Significance of allele frequencies of SNPs was further confirmed by the calculation of q values for each p value using the software QVALUE (QVALUE Version 1.0; Alan Dabney and John D Storey; pi0 =1, FDR level 0.05).

Two SNPs (rs1800872 and rs1800871), which were significant for elevated levels of anti-NANP (Pf) and total IgE, were in linkage disequilibrium (D’ = 1.00, LOD = 334.61, r² = 1.00)(Figure 2a-2c).
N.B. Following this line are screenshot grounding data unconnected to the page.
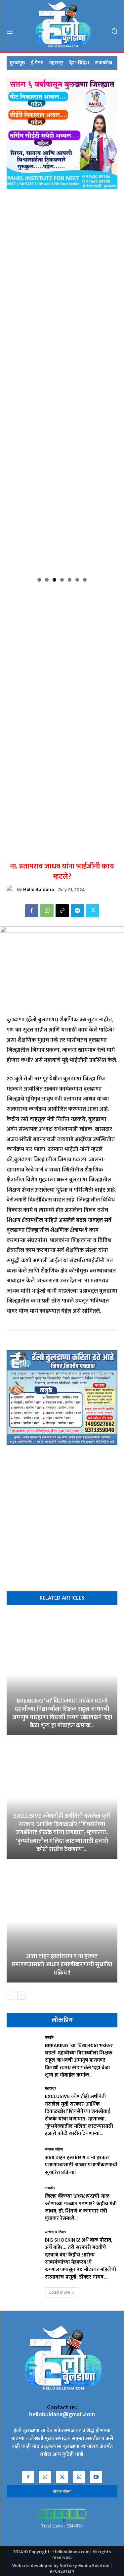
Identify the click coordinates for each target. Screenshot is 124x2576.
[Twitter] (92, 910)
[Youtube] (96, 2477)
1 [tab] (39, 580)
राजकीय (50, 2188)
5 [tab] (69, 580)
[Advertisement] (62, 648)
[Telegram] (77, 910)
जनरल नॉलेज (54, 2150)
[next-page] (21, 1995)
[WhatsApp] (47, 910)
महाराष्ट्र (50, 2088)
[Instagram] (45, 2477)
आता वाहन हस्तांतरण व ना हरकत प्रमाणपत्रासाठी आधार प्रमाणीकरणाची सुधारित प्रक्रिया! (62, 1964)
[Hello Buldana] (12, 889)
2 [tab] (47, 580)
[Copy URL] (62, 910)
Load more (59, 2292)
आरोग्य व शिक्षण (55, 2232)
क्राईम (49, 2038)
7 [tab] (85, 580)
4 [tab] (62, 580)
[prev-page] (11, 1995)
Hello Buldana (38, 889)
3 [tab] (54, 580)
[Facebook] (31, 910)
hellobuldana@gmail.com (62, 2415)
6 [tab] (77, 580)
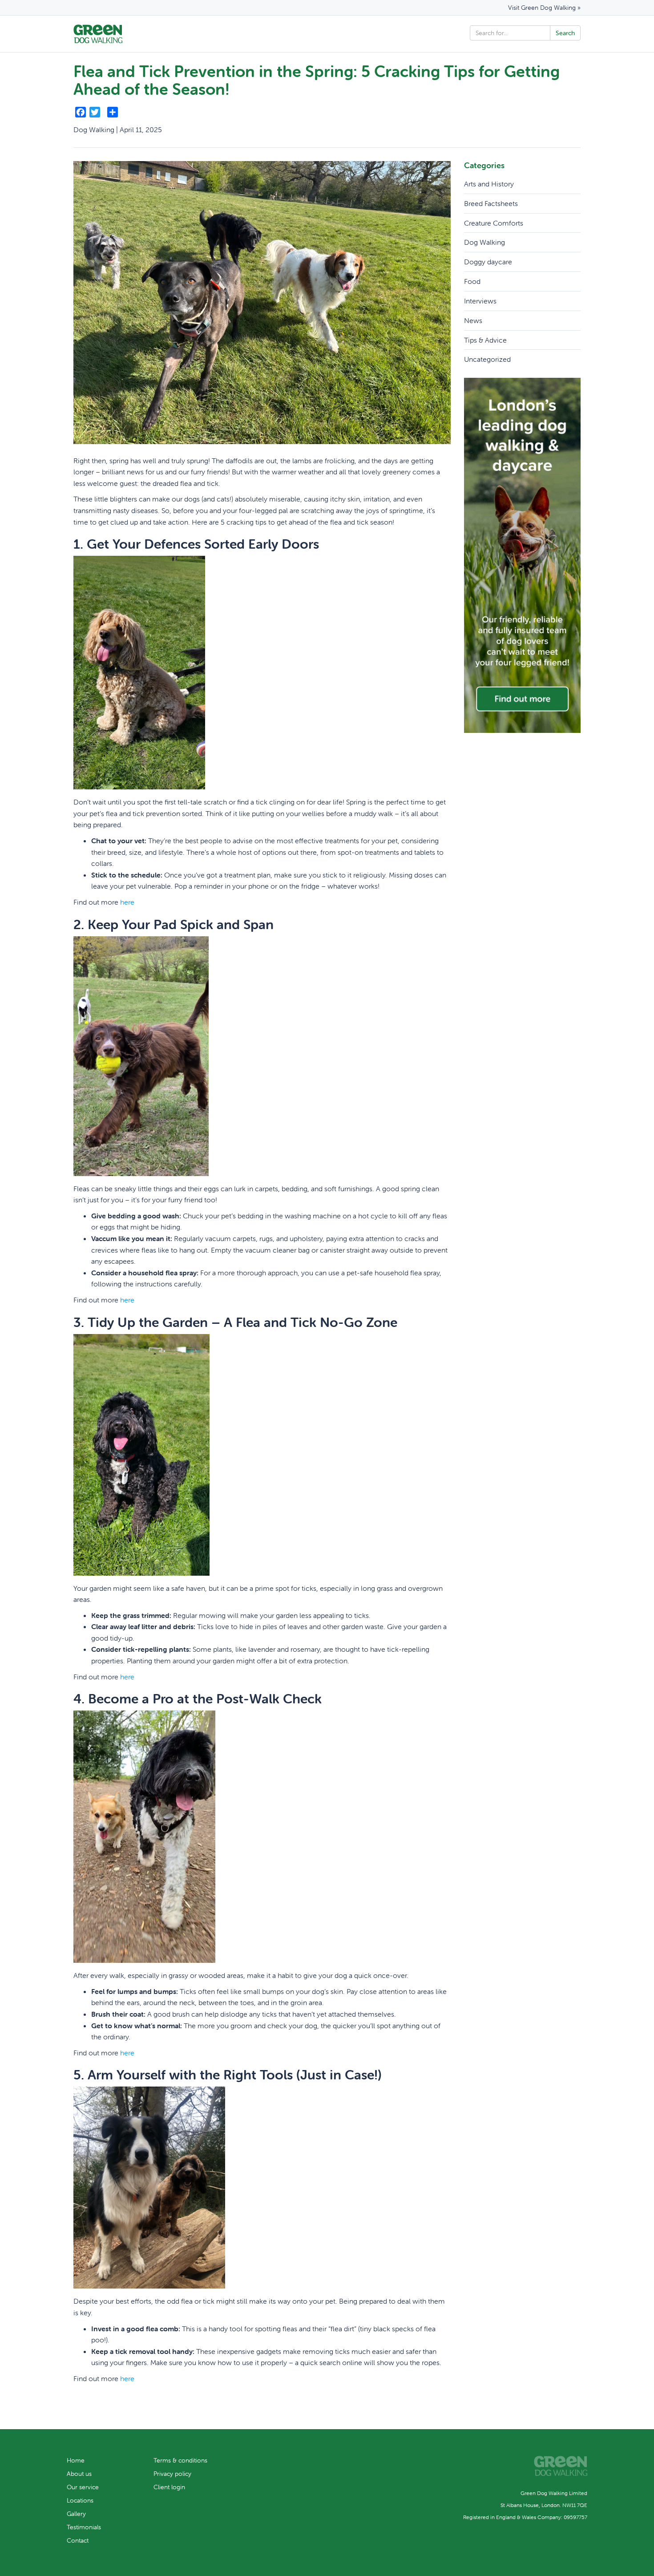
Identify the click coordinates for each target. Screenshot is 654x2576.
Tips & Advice (485, 340)
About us (79, 2474)
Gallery (76, 2514)
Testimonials (84, 2527)
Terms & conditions (180, 2460)
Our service (83, 2487)
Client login (169, 2487)
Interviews (480, 300)
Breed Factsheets (491, 203)
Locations (80, 2500)
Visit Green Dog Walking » (544, 8)
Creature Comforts (493, 222)
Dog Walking (484, 242)
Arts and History (489, 183)
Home (76, 2460)
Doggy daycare (488, 261)
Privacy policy (172, 2474)
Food (472, 281)
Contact (78, 2540)
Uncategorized (487, 359)
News (473, 320)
These two SNPs were also in LD with rs1518110 (D’ = 1.00, LOD = 278.77, r² = 0.87) which was significant for raised levels of both anti-NANP(Pf) and total IgE. In chromosome 5, high linkage disequilibrium could be seen between SNPs rs1801033 and rs1881457 (D’ = 0.858, LOD = 164.96, r² = 0.646), rs18811457 and rs2243250 (D’ = 0.93, LOD = 206.85, r² = 0.754), rs25882 and rs2706348 (D’ = 0.86, LOD = 146.5, r² = 0.667). Similarly high LD could also be seen between rs1801033 and rs22443250 (D’ = 0.689, LOD = 107.26, r² = 0.472), rs2706348 and rs272867 (D’ = 0.662, LOD = 54.79, r² = 0.279).